The limited distribution of free tickets to see Pope Francis in Mexico spurred a temporary black market as scalpers cashed in on his trip by flogging tickets online. A single ticket to a papal Mass sold for 3,000 pesos ($150), nearly 40 times the daily minimum wage, while an advertisement offered an apartment with a balcony for the papal parade for 22,000 pesos ($,1,150), more than the priciest ticket for Mexico’s Formula One.
The church and government were unsurprisingly critical of those who had capitalized on the papal visit.
Monsignor Luis Martínez Flores is a priest and the director of communications for the diocese of Ecatepec, one of five locations the pope visited in Mexico. He said that various people had contacted him on social networks to report the problem of ticket scalping, despite the fact that all tickets were clearly labeled as free. “We have used various methods of communication to let people know that they are not for sale and that they are only given out by the diocese,” Martinez Flores said.
One ticket scalper, who wanted to remain anonymous, told the Mexican Labyrinth that he had sold two tickets for 3,000 pesos each. He defended his action by comparing his own profiteering to that of the authorities. According to him, the zone of Ecatepec where the papal Mass was held had been completely revamped by a government hoping to show a false image of Mexico.
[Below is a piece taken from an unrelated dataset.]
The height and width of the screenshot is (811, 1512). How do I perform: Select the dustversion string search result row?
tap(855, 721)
“If you’d have visited 20 days earlier you’d have seen the real Ecatepec but now it looks completely different,” he said. “In reality, it is among the zones with the highest levels of crime and violence in Mexico…They tidied it and repainted it all. There was a lot of interest from the government in cleaning up any part the pope might see.”
Martinez Flores pointed out that the “pope had specifically chosen to visit those places in Mexico that suffer most.”
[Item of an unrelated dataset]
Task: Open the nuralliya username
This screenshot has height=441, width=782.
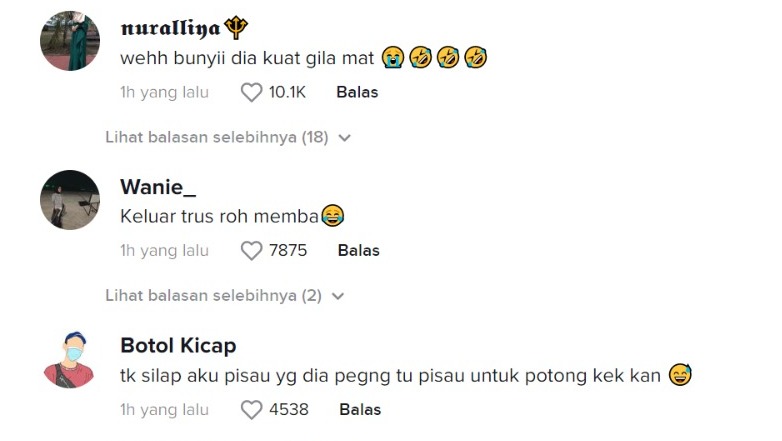Action: coord(170,28)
He also defended the government’s decision to repaint and repave the papal route. “When we host important people it is perfectly normal to tidy the house,” he said.
Allan Lopez, a spokesperson for the government of Ecatepec said that while it was illegal to sell papal tickets, it was not a crime that could result in a prison term. “It is regarded as a type of fraud and would likely lead to a fine or a detention of several hours,” Lopez said.